- **WORK INSTRUCTION**
Look for the line containing "The height and width of the screenshot is (577, 266)." in the listing below; from there, output every line exactly, the last one included.
........
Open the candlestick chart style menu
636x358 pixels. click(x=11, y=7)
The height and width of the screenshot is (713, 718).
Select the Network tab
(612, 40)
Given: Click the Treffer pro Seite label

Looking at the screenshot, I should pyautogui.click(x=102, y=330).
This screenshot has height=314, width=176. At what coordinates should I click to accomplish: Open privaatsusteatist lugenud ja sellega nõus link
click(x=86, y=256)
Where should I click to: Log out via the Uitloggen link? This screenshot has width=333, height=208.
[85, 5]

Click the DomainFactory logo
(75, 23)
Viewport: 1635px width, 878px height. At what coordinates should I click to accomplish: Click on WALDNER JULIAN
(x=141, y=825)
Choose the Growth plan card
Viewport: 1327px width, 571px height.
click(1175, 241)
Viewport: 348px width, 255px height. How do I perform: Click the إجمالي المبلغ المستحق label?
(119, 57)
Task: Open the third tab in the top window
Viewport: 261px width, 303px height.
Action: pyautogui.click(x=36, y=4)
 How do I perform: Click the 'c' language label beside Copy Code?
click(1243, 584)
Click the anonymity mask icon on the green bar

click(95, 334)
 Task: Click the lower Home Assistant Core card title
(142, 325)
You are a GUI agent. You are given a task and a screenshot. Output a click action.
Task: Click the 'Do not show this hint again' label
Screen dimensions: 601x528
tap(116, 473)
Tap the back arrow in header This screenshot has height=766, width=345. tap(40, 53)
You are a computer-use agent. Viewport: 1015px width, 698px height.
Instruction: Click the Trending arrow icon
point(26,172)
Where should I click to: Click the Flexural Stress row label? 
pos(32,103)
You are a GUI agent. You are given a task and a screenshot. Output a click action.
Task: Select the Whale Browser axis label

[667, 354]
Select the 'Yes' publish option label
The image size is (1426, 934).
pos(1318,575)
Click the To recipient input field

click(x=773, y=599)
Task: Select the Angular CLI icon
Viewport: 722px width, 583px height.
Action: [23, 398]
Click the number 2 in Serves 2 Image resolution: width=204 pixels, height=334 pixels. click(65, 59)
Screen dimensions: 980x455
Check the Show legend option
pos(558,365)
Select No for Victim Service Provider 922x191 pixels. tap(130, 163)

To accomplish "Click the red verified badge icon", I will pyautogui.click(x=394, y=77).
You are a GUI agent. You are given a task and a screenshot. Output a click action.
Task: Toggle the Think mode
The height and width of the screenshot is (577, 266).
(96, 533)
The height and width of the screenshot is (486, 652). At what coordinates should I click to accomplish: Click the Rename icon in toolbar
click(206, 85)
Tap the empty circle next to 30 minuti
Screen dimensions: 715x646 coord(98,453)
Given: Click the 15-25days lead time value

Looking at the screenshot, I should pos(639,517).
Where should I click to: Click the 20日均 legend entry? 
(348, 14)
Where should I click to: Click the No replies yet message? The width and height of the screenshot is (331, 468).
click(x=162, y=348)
........
- **RESPONSE**
The height and width of the screenshot is (577, 266).
(96, 533)
The height and width of the screenshot is (486, 652). At what coordinates should I click to accomplish: Click the Rename icon in toolbar
click(206, 85)
Tap the empty circle next to 30 minuti
Screen dimensions: 715x646 coord(98,453)
Given: Click the 15-25days lead time value

Looking at the screenshot, I should pos(639,517).
Where should I click to: Click the 20日均 legend entry? 
(348, 14)
Where should I click to: Click the No replies yet message? The width and height of the screenshot is (331, 468).
click(x=162, y=348)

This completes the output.